Nomi illustri si sono cimentati

Il plagio? Un diffuso peccato veniale
di Tullio Serafini

Quando eravamo a scuola, al momento del compito in classe, la prima cosa che ci veniva detta era che non dovevamo copiare; era un azione meschina per nascondere le proprie insufficienze di studenti.
Dunque, tutti sappiamo che copiare non è mai un bel gesto e, peggio ancora, quando si viene presi con le cosiddette mani nel sacco, come è successo anche ai grandi della letteratura studiati poi a scuola, ma che non si sono fatti scrupolo in vita di copiare con una certa delusione dei posteri.
C'è chi si è giustificato di questa azione per pagare i debiti, chi per amore e chi per... sbaglio, ma può anche capitare di scoprire il "delitto" anche dopo quasi un secolo, è il caso del grande drammaturgo italiano, Luigi Pirandello.
Era il 1908 e il nostro futuro premio Nobel non se la passava bene economicamente e aspirava alla cattedra alla facoltà di Magistero. Occorrevano però titoli per questo incarico e grazie all'editore Carabba pubblicò un saggio sull'umorismo.
Solo cento anni dopo l'italianista Daniela Marcheschi scoprì che erano stati presi per il libro spunti da molti autori specialmente stranieri.
Anche Ungaretti non ne fu esente, ma questa volta citò dei versi niente meno da Joyce solo per amore di una ragazza.

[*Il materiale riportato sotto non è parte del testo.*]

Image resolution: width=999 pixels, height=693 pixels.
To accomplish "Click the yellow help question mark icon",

Il prolifico Emilio Salgari, il padre di Sandokan e del Corsaro nero, cedette in un momento di crisi finanziaria a causa della grave malattia della moglie nello scrivere il romanzo "Avventure tra i pellerossa" dove copiò pagine intere di un libro scritto su questo tema dall'americano Robert Montgomery Bird, alterando solo qualche nome o alcune parti del testo. Una debolezza che sfruttò anche per il libro "Caverne dei diamanti", ma questa volta si servì di vari autori inglesi poco conosciuti.
Un altro grande della nostra letteratura, Edmondo De Amicis, non esitò a raccontare il suo viaggio in Spagna in occasione della ascesa al trono del re Amedeo Ferdinando Maria di Savoia Aosta pubblicato dalla Nazione di Firenze, peccato che le pagine più belle del reportage erano tratte dal Voyage en Espagne di Théophile Gautier, scritto nel 1843.

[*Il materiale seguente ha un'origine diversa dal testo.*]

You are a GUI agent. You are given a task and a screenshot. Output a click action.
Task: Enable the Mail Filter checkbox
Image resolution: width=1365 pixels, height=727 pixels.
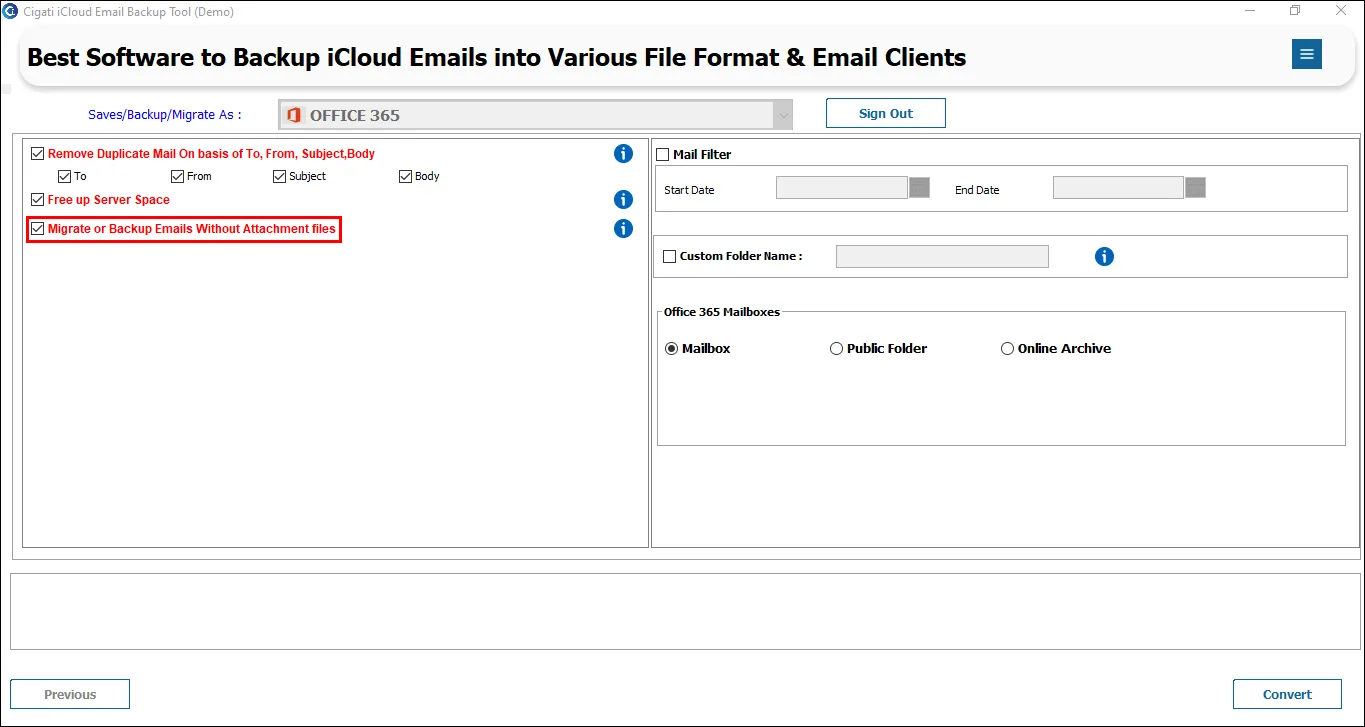(662, 155)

Anche i moderni però non sono da meno.
Così Susanna Tamaro in una lettera aperta sul Corriere ammette di aver sempre copiato da autori come Sant'Agostino, da Montaigne, da Pascal, da Murasaki, da Kafka, da Leopardi, da Montale, da Martin Buber, dalla Bibbia, dal Talmud, da Tolstoj, da Dostoevskij, da Shakespeare, da Bonhoffer, da Schopenhauer, da Rilke, da Wittgenstein, da Khrisnamurti e molti altri, non per mancanza di idee, precisa, ma per cultura di chi ha letto molto nella sua vita e poi lo riporta nei suoi libri.
È proprio vera la massima, ripresa da Massimo Filoni, che recita "Quando rubi da un autore è plagio, quando rubi da tanti è ricerca".
Passiamo la frontiera e andiamo in Francia dove abbiamo un recente caso di plagio da parte dell'ex direttore del prestigioso Figaro e uno dei critici letterari francesi più in vista, Joseph Macé-Scaron, che ha pubblicato il libro Ticket d’entré, tra i più venduti della stagione, peccato che a rovinare la festa si scopre, grazie ad una lettrice, una serie di evidenti plagida un romanzo americano di Bill Bryson, Cronache da un grande paese.
Joseph Macé-Scaron, una volta scoperto, con grande onestà ha ammesso subito la sua stupidaggine.
Lo stesso era capitato ad un "immortale" dell'Accademia di Francia, Hanry Troyat, il quale nel 2003 fu condannato da un tribunale per contraffazione parziale di un suo libro.
Gli autori che sono incappati in questo peccato letterario sono molti da Jonathan Swift a Laurence Sterne, da Martin Luther King a Samuel Coleridge e ancora tanti altri.
Scriveva già nel IV secolo il grammatico latino e maestro di san Girolamo, Elio Donato: "Chi se ne importa di chi ha avuto prima di noi le nostre stesse idee", bisogna vedere poi che cosa si fa di questi furti letterari: se una sciocchezza o un opera d'arte.
Comunque, nel mio piccolo, per onestà, anche chi scrive non è esente dal copiare, ho spulciato tutto da internet.